**SELECTED EXTRACT:**
## BEGIN
Check the signals - specially the value “Correlation”.

The marker should be mainly between 0 and +1.
This means: Your final Audio-File will be “mono-compatible”.
If the signal most of the time is between -1 and 0 switch the phase “on” (top of the channel) and observe the correlation again.

A better solution is to search the “source” of the bad phase.
Often we have audio effects which are producing those bad “phases” such as reverb, chorus, stereo widener, etc.

Sometimes we also got bad recorded samples from ensembles (Horns, Strings etc.)

From :wink:

Nice reference, Strophoid, thanks! :smiley:

I may wind up doing that, maybe I’ll get lucky and it’s a phase thing. But one thing I do know … the wide stereo spread on almost all the Motif voices is a potential problem in and of itself. It’s so bad that even the Motif manual “warns” people about the quality of the sound when you run the voices out via the “L/Mono” jack.

I may have to restrict myself to whatever “mono” voices the Motif may have that I can control the pan on. Anyone know off-hand if the Halion that comes bundled with C6 has a lot of mono voices (do I remember correctly that many/most of the Halion voices are from the Motif…)?
## END
**DATA SHOWN:**
## BEGIN
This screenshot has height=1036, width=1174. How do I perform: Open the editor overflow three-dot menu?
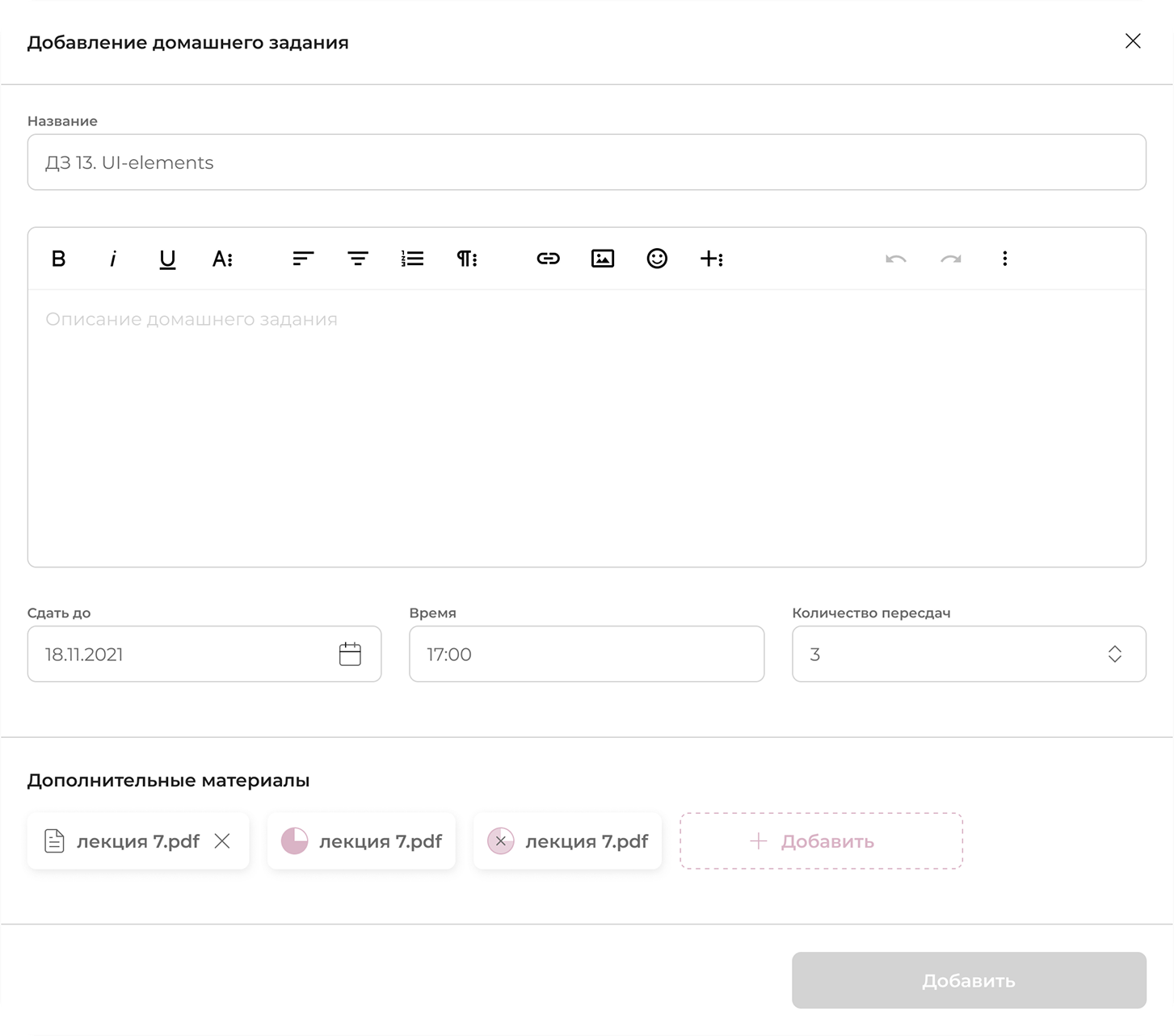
## END
**GOALS:**
A. In the post on stereo phase, rewrite the part from "This means: Your" to "the correlation again.", changing "mono-compatible" to "compatible with mono playback".
B. According to the post on stereo phase, which audio effects often produce bad phases?
These lines were drawn from a different source than the post.

**COMPLETED EXERCISE:**
A.
This means: Your final Audio-File will be “compatible with mono playback”.
If the signal most of the time is between -1 and 0 switch the phase “on” (top of the channel) and observe the correlation again.

B. Reverb, chorus and stereo widener, among others.